The Question
Which is more likely: rolling a total of 9 when two dice
are rolled or rolling a total of 9 when three dice are rolled?
My Work
First we have to determine the probability of two die summing to $9$. I began by calculating the sample space. There are $6*6 = 36$ different ways the two die could sum. Now to figure out how many of those ways sum to $9$. This is essentially the same question as how many integer solutions to the equality $x_1 + x_2 = 9$ where $1 \leq x\le6$ ($x$ represents the two dice in this case). The number of ways to do this is $\binom{8}{7} – 2$ (where $2$ represents the case where $x\geq6$. So the probability of rolling two dice which sum to $9$ is $\frac{6}{36}$
Figuring out how many ways $3$ dice sum to $9$ is a similar process. Find all solutions to $x_1 + x_2 + x_3 =9$ where $1\le x\le6$ which is $\binom{8}{6} – 3 = 25$ ways to do this (3 represents all the solutions where $x_i$ is greater than $6$). There are $6^3$ ways $3$ dice can be rolled therefore the probability $\frac{25}{6^3}$.

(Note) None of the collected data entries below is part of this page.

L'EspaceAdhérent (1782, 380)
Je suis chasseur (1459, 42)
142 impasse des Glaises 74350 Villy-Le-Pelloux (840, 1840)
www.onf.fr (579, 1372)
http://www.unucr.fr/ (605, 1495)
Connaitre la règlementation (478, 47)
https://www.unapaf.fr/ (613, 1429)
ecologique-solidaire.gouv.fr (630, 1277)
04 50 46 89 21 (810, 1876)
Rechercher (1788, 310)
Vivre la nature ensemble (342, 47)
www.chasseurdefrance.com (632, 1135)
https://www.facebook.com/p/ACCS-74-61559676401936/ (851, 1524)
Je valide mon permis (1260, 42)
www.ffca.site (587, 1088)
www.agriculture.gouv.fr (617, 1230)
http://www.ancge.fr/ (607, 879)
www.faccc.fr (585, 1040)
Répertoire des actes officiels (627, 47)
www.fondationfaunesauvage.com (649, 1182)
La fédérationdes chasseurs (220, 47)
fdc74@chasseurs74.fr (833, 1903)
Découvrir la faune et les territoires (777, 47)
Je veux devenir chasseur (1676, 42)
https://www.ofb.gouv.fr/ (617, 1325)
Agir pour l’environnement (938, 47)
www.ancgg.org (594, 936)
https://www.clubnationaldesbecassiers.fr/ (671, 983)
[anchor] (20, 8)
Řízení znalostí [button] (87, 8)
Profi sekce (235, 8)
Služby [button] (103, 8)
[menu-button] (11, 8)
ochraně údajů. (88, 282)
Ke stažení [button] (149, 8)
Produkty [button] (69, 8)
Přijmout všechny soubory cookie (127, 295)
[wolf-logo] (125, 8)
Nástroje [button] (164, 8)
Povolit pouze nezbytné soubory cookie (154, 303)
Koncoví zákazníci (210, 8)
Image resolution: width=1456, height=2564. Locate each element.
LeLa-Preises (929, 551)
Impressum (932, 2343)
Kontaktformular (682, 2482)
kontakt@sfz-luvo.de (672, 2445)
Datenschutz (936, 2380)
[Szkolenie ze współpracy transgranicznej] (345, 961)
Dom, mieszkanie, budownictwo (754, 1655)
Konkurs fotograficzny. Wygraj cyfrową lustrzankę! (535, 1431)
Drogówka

Computing the probabilities I found $\frac{6}{36} > \frac{25}{6^3}$ Therefore, it is more likely with 2 dice.
The Problem
My book says it is more likely with 3 dice. Can anyone point out where I went wrong in my approach, and how to correct it?
Best Answer
In your computation of how many ways for two dice to sum to 9, you subtracted 2 for the two cases in which $x_1$ is 7 or 8, but forgot to subtract 2 for the two cases in which $x_2$ is 7 or 8.
Using a formula is nice, but especially when what's going on is as simple as two numbers from 1 to 6 summing to 9, double-check it by writing them out!